They are now 8 weeks, so yesterday we picked up and brought home the last available puppy in the litter of seven.

Introducing Mipha (pronounced "meefa")



I only found out about these puppies on Thursday night.
Mom is a border collie, dad was a beagle/fox hound mix.

Yesterday was a whirlwind:
-getting more of the house a little more "puppy proofed"
-picking up a few supplies, leash, collar some chew toys, and a pile of cleaning supplies
-finally picking up the puppy
-going for about 87 outside walks; and yet she still managed to "christen" four rooms......
....and technically I was "working from home" so right now I am trying to make-up a few hours while she naps!

She has a few minutes now and then of whimpering/whining, but I think it's from suddenly being without siblings.
We actually wanted to get two to help with any separation issues, but there was only one left.
I asked to be contacted if anyone else "backed-out".... but what kind of monster could see this face and say "No"?












I already wonder how we did without her!

Brian


----------



## mmcmdl (Mar 19, 2022)

brino said:


> We actually wanted to get two to help with any separation issues, but there was only one left.


That's how we ended up with 3 Bryan .   What a beautiful pup !


----------



## f350ca (Mar 19, 2022)

Congratulations !!
What a sweet heart, those eye's are saying, Im going to pee on the floor and your not going to stop me. lol
With two dogs they have a buddy, with one you have a buddy.

Greg


----------



## savarin (Mar 19, 2022)

Awwwwwwwwwwwwwwwwwwww


----------



## f350ca (Mar 19, 2022)

They don't stay puppy sized long.
Just over 5 months, but still acts very much like a puppy.



Greg


----------



## woodchucker (Mar 19, 2022)

Big Paws... she may have those big Beagle feet... she's a cutey.  Good luck..


----------



## Mini Cooper S (Mar 19, 2022)

Congratulations!

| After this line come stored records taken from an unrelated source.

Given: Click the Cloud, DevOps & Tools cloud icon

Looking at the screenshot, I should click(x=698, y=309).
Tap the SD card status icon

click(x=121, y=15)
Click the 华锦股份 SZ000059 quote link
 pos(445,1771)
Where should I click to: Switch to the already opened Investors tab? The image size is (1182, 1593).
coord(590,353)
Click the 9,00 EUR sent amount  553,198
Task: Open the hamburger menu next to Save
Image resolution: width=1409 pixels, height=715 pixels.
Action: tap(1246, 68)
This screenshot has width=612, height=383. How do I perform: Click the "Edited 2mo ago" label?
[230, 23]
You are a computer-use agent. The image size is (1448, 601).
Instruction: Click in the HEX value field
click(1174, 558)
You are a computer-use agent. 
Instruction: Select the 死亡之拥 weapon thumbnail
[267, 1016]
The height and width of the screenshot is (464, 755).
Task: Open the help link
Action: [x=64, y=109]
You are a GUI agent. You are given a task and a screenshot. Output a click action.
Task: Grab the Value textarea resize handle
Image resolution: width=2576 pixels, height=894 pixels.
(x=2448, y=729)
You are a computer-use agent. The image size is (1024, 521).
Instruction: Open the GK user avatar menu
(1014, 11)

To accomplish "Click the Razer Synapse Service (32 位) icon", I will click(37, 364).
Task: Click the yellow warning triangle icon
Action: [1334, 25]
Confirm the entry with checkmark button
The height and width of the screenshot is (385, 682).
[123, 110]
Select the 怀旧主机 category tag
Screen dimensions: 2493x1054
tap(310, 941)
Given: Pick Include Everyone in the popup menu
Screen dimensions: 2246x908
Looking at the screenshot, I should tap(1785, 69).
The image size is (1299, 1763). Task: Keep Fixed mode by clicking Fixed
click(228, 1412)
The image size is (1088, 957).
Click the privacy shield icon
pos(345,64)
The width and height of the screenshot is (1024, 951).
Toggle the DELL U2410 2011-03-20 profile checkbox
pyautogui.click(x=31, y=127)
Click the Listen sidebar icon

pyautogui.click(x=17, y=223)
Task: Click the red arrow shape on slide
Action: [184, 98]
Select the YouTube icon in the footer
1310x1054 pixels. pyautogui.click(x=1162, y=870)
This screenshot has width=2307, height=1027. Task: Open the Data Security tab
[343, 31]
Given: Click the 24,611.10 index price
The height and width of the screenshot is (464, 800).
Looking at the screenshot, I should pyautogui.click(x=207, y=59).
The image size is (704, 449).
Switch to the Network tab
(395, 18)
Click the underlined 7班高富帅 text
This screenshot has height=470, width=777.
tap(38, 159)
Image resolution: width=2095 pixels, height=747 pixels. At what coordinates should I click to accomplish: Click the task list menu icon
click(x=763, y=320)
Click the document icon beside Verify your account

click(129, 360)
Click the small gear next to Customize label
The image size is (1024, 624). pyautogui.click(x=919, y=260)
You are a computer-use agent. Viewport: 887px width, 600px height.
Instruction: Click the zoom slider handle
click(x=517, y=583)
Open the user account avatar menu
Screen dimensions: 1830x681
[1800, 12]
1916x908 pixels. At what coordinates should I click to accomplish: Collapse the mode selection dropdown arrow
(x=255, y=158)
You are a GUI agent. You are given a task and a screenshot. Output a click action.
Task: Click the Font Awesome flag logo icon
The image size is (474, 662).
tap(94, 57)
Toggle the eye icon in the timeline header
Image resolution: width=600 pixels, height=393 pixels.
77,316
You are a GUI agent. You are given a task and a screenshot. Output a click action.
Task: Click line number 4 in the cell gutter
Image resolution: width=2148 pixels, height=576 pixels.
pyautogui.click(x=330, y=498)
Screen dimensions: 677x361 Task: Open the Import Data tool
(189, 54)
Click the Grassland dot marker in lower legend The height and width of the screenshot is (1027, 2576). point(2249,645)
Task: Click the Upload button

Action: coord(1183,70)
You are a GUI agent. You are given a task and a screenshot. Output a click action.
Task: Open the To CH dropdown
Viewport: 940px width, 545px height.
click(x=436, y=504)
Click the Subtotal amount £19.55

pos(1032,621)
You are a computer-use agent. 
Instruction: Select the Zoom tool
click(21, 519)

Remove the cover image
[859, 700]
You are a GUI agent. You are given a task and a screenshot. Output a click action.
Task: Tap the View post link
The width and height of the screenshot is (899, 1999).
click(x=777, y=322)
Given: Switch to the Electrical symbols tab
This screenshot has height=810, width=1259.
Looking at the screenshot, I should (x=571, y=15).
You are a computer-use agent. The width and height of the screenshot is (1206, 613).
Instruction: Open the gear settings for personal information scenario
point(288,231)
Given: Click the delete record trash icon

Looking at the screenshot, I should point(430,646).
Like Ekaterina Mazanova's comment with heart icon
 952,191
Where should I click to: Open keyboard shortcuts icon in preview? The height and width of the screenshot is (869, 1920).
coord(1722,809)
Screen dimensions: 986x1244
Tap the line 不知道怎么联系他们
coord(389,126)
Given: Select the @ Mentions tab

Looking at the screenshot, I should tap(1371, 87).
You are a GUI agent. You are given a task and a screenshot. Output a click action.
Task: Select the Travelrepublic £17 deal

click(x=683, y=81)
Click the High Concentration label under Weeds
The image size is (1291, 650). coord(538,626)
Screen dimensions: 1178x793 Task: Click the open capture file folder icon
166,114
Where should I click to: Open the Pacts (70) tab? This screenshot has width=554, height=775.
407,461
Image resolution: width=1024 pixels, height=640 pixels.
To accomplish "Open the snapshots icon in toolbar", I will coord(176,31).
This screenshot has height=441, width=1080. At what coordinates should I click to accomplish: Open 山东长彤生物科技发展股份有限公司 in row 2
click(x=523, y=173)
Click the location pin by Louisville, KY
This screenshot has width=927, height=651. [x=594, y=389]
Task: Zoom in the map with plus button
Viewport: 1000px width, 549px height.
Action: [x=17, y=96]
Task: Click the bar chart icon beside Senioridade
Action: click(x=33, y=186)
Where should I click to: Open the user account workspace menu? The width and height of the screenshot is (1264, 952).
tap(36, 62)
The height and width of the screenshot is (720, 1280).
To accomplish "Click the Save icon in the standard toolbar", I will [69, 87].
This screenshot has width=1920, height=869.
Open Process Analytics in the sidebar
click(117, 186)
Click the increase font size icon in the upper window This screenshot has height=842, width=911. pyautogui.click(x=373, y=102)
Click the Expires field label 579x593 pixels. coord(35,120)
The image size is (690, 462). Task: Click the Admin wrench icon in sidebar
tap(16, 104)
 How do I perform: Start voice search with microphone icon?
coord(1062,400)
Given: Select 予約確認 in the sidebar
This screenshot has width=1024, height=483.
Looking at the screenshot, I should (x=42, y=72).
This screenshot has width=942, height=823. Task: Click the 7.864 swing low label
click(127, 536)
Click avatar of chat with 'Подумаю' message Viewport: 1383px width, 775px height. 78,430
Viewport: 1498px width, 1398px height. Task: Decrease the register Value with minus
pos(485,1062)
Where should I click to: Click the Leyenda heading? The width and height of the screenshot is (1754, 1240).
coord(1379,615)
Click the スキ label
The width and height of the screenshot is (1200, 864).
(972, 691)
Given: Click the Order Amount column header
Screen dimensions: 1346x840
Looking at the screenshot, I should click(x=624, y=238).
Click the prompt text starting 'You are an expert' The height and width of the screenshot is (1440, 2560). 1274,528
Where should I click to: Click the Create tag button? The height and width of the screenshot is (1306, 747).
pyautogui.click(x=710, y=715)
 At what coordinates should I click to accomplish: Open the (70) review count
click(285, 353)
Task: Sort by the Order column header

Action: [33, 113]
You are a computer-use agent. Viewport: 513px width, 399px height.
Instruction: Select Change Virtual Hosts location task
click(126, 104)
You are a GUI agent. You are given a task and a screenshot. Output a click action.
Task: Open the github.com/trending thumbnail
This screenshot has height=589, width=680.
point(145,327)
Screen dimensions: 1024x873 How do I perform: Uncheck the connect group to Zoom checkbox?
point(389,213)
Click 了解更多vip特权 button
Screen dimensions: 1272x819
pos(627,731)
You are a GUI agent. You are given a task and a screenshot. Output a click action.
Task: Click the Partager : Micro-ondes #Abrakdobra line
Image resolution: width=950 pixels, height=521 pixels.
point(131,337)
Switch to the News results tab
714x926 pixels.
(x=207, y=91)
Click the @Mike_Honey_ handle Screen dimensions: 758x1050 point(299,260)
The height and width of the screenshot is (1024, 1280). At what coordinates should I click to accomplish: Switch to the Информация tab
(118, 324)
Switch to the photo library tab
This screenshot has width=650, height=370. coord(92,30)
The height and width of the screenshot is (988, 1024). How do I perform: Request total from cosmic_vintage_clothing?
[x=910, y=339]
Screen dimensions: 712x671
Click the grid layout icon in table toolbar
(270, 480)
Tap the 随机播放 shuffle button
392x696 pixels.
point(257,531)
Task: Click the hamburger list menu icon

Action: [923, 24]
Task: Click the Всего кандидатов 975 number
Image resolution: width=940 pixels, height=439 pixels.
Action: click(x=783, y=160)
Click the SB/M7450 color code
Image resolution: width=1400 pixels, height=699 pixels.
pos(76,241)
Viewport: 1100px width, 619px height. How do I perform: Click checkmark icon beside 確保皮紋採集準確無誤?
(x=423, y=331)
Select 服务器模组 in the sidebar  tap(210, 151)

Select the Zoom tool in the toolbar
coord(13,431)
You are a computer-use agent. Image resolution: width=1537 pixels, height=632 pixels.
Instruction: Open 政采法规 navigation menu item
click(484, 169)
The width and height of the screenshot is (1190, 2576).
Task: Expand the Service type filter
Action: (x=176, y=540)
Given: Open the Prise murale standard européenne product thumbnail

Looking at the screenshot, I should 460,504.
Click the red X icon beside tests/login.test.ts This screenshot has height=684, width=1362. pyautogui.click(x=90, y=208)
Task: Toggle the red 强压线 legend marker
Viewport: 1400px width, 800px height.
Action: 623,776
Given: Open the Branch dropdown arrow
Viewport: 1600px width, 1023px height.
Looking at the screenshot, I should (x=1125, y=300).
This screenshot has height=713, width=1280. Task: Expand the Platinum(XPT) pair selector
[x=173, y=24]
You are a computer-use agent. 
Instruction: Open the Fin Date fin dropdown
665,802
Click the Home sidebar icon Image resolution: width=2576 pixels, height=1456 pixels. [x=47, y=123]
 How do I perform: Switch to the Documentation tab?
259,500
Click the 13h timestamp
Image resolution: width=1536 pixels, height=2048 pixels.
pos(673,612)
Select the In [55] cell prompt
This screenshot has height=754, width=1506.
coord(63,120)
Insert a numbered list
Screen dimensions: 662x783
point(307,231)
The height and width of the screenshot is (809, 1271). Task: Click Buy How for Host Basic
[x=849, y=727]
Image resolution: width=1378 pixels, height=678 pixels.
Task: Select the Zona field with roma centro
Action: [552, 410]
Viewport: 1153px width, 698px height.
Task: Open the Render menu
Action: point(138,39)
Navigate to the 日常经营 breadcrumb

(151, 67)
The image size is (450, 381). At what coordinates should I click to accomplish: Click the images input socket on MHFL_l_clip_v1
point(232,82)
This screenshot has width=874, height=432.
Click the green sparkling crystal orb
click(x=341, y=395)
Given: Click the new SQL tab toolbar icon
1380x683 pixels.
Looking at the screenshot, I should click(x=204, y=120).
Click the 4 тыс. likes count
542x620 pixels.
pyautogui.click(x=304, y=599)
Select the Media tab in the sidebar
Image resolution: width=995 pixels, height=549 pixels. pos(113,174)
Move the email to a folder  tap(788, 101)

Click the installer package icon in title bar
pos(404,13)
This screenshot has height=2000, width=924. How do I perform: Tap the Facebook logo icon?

What a beautiful puppy.  You will love having a Border Collie.  We did exactly what you had talked about, came home with two Border Collie puppies, what an adventure!  They do grow fast.

Richard


----------



## FOMOGO (Mar 19, 2022)

She's looks like a keeper Brian, congrats on the new family member. I picked one up two weeks ago, and she has been keeping me very busy. Cheers, Mike


----------



## Dhal22 (Mar 19, 2022)

Our now 3 year old labradoodle cried for several nights upon being taken from mom.   My 10 year old son was so upset he slept beside the kennel every night.   Puppies are a wonderful time of life.


----------



## Gnpenning (Mar 19, 2022)

Dhal22 said:


> Our now 3 year old labradoodle cried for several nights upon being taken from mom.   My 10 year old son was so upset he slept beside the kennel every night.   Puppies are a wonderful time of life.


When I was raising puppies I would have things in their bed and play area that we sent home with the pups so they had something familiar when they left.


----------



## Charles scozzari (Mar 20, 2022)

I hate to say this, but in many ways they are better than some of us.


----------



## brino (Jun 17, 2022)

This morning Mipha discovered the spring doorstop behind our bedroom door.....

View attachment doorstop1.mov



View attachment doorstop2.mov


She will be 5 months old tomorrow.

Brian


----------



## f350ca (Jun 17, 2022)

Love the video Brian, even brought Lucy out of hiding, she's now out on the veranda whoofing.

Greg


----------



## mattthemuppet2 (Jun 17, 2022)

that's fabulous! Congrats on your new family member 

I have a border collie mixed with who knows what. She's a whirlwind and very smart. Since our foster pups left she's been all out of sorts and more destructive than usual. She even chewed a hole in the wall the other day for some reason. Thankfully she's as cute as a button, so...
	

		
			
		

		
	



nothing like an upsidedown schnozz pic


----------



## Charles scozzari (Jun 17, 2022)

Dhal22 said:


> Our now 3 year old labradoodle cried for several nights upon being taken from mom.   My 10 year old son was so upset he slept beside the kennel every night.   Puppies are a wonderful time of life.


You're last sentence sums it up beautiflly


----------